▶ [Task goal]:
Make an exact transcription of the data below.

----- Dataset records

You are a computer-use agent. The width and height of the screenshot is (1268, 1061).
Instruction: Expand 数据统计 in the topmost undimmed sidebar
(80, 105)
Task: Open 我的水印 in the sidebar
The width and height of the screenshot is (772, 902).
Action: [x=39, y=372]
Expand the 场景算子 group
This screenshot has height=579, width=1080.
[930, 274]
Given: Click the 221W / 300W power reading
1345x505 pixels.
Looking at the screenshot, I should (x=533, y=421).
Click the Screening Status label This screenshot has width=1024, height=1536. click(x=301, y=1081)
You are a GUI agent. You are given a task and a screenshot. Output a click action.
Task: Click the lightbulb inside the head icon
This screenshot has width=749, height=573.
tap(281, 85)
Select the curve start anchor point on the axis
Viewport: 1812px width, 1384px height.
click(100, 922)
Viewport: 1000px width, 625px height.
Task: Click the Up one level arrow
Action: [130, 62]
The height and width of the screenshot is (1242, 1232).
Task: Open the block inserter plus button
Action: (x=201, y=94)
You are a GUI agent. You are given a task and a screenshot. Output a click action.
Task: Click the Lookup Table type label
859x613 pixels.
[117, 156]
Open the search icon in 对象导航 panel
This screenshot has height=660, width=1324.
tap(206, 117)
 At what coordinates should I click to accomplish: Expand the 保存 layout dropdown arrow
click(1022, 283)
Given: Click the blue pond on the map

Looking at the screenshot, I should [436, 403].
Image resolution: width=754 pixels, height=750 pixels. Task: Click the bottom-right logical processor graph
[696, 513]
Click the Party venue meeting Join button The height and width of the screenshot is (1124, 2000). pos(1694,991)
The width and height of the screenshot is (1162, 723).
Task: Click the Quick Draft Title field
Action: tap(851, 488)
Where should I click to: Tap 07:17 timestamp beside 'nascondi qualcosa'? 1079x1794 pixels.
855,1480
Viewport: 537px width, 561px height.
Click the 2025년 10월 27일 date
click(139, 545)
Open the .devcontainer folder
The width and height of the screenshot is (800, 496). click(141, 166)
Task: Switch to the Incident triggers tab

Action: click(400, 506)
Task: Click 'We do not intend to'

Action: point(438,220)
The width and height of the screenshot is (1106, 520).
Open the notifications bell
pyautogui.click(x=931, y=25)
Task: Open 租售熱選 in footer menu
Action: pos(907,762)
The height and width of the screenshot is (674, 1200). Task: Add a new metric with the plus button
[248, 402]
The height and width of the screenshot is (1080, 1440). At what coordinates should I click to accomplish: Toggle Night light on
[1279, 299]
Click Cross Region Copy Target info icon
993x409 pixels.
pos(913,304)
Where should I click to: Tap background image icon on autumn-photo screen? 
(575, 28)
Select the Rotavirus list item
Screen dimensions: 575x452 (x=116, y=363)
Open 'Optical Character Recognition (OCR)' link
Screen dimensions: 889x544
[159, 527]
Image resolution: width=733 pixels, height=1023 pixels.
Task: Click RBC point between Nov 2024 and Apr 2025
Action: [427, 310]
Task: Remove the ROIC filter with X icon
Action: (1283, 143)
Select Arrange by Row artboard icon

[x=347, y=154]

----------

▶ [Exercise response]:
You are a computer-use agent. The width and height of the screenshot is (1268, 1061).
Instruction: Expand 数据统计 in the topmost undimmed sidebar
(80, 105)
Task: Open 我的水印 in the sidebar
The width and height of the screenshot is (772, 902).
Action: [x=39, y=372]
Expand the 场景算子 group
This screenshot has height=579, width=1080.
[930, 274]
Given: Click the 221W / 300W power reading
1345x505 pixels.
Looking at the screenshot, I should (x=533, y=421).
Click the Screening Status label This screenshot has width=1024, height=1536. click(x=301, y=1081)
You are a GUI agent. You are given a task and a screenshot. Output a click action.
Task: Click the lightbulb inside the head icon
This screenshot has width=749, height=573.
tap(281, 85)
Select the curve start anchor point on the axis
Viewport: 1812px width, 1384px height.
click(100, 922)
Viewport: 1000px width, 625px height.
Task: Click the Up one level arrow
Action: [130, 62]
The height and width of the screenshot is (1242, 1232).
Task: Open the block inserter plus button
Action: (x=201, y=94)
You are a GUI agent. You are given a task and a screenshot. Output a click action.
Task: Click the Lookup Table type label
859x613 pixels.
[117, 156]
Open the search icon in 对象导航 panel
This screenshot has height=660, width=1324.
tap(206, 117)
 At what coordinates should I click to accomplish: Expand the 保存 layout dropdown arrow
click(1022, 283)
Given: Click the blue pond on the map

Looking at the screenshot, I should [436, 403].
Image resolution: width=754 pixels, height=750 pixels. Task: Click the bottom-right logical processor graph
[696, 513]
Click the Party venue meeting Join button The height and width of the screenshot is (1124, 2000). pos(1694,991)
The width and height of the screenshot is (1162, 723).
Task: Click the Quick Draft Title field
Action: tap(851, 488)
Where should I click to: Tap 07:17 timestamp beside 'nascondi qualcosa'? 1079x1794 pixels.
855,1480
Viewport: 537px width, 561px height.
Click the 2025년 10월 27일 date
click(139, 545)
Open the .devcontainer folder
The width and height of the screenshot is (800, 496). click(141, 166)
Task: Switch to the Incident triggers tab

Action: click(400, 506)
Task: Click 'We do not intend to'

Action: point(438,220)
The width and height of the screenshot is (1106, 520).
Open the notifications bell
pyautogui.click(x=931, y=25)
Task: Open 租售熱選 in footer menu
Action: pos(907,762)
The height and width of the screenshot is (674, 1200). Task: Add a new metric with the plus button
[248, 402]
The height and width of the screenshot is (1080, 1440). At what coordinates should I click to accomplish: Toggle Night light on
[1279, 299]
Click Cross Region Copy Target info icon
993x409 pixels.
pos(913,304)
Where should I click to: Tap background image icon on autumn-photo screen? 
(575, 28)
Select the Rotavirus list item
Screen dimensions: 575x452 (x=116, y=363)
Open 'Optical Character Recognition (OCR)' link
Screen dimensions: 889x544
[159, 527]
Image resolution: width=733 pixels, height=1023 pixels.
Task: Click RBC point between Nov 2024 and Apr 2025
Action: [427, 310]
Task: Remove the ROIC filter with X icon
Action: (1283, 143)
Select Arrange by Row artboard icon

[x=347, y=154]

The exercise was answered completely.